Given text:

= = = = = = =

Boeing Starliner docks with ISS, delivering its first NASA crew to space station


Boeing’s Starliner capsule is seen while approaching the International Space Station with two NASA astronauts on board on June 6, 2024.

NASA TV

Fixing the propulsion problem

NASA flight controllers called off a previously scheduled approach to resolve issues with Starliner’s propulsion system. Starliner has 28 jets, known as its reaction control system, or RCS, engines, that help the spacecraft make small movements in orbit.

The crew on Starliner, NASA astronauts Butch Wilmore and Suni Williams, were told by NASA capsule communicator, or CAPCOM, Neal Nagata, that the 12:15 p.m. docking attempt had to be called off to resolve the spacecraft’s propulsion issue. CAPCOM Nagata noted that the ISS has a zero fault tolerance for a spacecraft control problem.

= = = = = = =

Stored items
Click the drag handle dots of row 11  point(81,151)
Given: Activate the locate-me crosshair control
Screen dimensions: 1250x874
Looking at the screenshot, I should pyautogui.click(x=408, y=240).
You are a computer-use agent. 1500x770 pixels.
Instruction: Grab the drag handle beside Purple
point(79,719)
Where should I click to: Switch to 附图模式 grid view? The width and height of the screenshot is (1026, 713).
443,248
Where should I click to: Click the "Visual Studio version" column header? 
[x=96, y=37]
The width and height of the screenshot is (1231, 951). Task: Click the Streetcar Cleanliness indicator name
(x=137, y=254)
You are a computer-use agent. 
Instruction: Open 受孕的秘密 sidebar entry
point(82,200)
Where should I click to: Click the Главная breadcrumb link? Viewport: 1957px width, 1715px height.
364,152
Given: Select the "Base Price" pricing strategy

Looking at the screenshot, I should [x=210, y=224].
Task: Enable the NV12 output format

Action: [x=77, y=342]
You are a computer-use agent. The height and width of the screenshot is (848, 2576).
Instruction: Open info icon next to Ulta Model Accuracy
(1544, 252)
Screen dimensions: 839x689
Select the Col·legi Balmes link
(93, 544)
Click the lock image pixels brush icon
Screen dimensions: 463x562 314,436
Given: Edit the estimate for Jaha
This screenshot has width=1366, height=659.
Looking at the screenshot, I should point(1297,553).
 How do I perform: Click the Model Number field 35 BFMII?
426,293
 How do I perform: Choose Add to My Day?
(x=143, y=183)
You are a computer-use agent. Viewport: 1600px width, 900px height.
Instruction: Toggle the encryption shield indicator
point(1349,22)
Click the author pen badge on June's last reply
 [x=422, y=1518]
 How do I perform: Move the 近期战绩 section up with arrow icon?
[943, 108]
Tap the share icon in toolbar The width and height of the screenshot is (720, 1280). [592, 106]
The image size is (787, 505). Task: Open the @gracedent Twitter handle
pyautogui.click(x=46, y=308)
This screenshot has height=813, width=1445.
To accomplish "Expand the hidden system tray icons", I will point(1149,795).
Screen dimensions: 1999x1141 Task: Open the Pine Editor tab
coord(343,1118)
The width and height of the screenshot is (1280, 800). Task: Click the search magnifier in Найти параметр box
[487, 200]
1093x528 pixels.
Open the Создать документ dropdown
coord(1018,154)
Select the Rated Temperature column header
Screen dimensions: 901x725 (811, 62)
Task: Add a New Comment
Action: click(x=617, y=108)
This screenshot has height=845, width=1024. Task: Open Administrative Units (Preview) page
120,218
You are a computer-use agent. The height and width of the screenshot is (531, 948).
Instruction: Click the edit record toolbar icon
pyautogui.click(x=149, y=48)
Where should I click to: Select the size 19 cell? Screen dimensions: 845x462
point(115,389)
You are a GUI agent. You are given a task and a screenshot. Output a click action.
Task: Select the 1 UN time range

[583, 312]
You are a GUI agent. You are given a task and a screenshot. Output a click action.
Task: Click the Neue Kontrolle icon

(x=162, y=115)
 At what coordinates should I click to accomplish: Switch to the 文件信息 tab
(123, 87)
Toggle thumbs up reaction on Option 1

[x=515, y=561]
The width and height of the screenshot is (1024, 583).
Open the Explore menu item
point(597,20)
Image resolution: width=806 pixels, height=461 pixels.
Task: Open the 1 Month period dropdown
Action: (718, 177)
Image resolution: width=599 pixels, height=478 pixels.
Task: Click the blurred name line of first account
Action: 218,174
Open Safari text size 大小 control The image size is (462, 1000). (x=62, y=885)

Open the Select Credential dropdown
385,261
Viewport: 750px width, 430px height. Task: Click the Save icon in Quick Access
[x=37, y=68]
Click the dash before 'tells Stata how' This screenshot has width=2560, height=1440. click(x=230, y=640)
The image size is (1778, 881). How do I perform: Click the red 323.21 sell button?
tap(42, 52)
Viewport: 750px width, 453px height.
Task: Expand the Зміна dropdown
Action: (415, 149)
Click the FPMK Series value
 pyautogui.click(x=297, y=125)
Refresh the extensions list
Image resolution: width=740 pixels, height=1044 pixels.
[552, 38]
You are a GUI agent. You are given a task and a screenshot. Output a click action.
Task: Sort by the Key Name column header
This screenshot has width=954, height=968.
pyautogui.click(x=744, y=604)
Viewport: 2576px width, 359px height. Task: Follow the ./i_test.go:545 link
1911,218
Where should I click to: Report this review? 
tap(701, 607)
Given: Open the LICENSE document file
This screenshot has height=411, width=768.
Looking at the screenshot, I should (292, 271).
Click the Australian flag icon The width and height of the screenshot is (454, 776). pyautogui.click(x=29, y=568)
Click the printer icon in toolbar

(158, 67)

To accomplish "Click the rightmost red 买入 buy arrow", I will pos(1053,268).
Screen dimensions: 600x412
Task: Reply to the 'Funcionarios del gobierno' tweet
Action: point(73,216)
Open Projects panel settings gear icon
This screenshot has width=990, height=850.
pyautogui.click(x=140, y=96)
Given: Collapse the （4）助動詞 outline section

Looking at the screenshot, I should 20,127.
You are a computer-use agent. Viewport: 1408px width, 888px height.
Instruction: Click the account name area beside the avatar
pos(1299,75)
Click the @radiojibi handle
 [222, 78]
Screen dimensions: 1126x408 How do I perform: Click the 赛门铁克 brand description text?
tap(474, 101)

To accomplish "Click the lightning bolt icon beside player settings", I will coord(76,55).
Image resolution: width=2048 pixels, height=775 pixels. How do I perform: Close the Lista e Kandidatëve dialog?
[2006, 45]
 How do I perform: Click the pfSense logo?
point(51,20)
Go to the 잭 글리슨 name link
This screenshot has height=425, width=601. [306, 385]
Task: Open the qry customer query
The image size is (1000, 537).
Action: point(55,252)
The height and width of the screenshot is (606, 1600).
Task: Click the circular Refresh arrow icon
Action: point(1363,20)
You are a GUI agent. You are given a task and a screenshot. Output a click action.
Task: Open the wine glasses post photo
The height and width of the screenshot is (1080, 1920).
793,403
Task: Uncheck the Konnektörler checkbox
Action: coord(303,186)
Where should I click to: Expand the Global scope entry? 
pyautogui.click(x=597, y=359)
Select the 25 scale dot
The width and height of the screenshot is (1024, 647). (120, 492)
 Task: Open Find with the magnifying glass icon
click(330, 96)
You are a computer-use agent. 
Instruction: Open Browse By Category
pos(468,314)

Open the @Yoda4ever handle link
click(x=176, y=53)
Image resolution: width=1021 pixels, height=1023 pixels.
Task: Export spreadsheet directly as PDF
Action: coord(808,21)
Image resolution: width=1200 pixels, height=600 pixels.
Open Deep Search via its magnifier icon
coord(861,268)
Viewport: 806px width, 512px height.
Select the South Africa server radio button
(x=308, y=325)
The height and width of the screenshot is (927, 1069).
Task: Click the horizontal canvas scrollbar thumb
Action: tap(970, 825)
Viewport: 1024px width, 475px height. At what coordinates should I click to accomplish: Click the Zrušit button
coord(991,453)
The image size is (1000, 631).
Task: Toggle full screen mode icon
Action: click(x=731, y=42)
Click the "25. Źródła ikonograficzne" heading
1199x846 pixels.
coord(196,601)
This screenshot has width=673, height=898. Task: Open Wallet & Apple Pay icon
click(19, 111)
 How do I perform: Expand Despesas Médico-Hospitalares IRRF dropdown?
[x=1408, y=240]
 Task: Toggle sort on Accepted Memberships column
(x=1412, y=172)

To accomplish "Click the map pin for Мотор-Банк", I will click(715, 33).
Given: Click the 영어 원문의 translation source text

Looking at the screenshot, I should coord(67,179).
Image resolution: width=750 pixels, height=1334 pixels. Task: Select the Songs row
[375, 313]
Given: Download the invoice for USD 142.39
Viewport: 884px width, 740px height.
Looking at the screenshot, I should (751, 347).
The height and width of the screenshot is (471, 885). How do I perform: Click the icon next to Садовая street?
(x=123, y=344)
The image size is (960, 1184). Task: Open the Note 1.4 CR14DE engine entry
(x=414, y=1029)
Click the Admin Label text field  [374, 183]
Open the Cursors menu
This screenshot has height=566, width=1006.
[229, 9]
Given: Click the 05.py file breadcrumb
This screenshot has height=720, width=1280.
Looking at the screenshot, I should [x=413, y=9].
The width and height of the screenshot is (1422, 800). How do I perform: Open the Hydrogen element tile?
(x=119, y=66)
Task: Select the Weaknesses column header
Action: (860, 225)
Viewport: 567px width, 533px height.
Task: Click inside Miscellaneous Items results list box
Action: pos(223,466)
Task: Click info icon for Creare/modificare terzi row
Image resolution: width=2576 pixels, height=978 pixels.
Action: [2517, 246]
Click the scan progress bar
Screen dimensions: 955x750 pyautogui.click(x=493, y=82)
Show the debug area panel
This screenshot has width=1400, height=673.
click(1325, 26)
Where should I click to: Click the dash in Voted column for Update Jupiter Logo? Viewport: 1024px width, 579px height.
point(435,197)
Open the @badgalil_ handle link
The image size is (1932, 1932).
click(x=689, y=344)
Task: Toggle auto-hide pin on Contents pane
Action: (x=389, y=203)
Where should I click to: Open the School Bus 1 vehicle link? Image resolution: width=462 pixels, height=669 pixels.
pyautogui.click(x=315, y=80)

= = = = = = =

What you need to do:
A. Check each statement against the Starliner docking article and say whether it agrees. (i) Starliner has 28 jets that are called its reaction control system, or RCS, engines. (ii) The 12:15 p.m. docking attempt went ahead as planned. (iii) Neal Nagata was one of the two astronauts on board Starliner.
B. Write the next part of the Starliner docking article, picking up after its last sentence.
These records were taken from a separate source and are not part of the text.

Answer section:
A.
(i) Yes: "Starliner has 28 jets, known as its reaction control system, or RCS, engines"
(ii) No: "the 12:15 p.m. docking attempt had to be called off to resolve the spacecraft’s propulsion issue"
(iii) No: "NASA capsule communicator, or CAPCOM, Neal Nagata"

B.
The agency and Boeing had to troubleshoot five of the RCS jets that were not operating. Four of Starliner’s malfunctioning jets were recovered after Wilmore and Williams worked with flight controllers to test fire the thrusters.

CAPCOM Nagata had the astronauts hold the spacecraft beyond the “keep out sphere,” an invisible boundary around the ISS that serves as a safety measure, while diagnosing the problematic thrusters.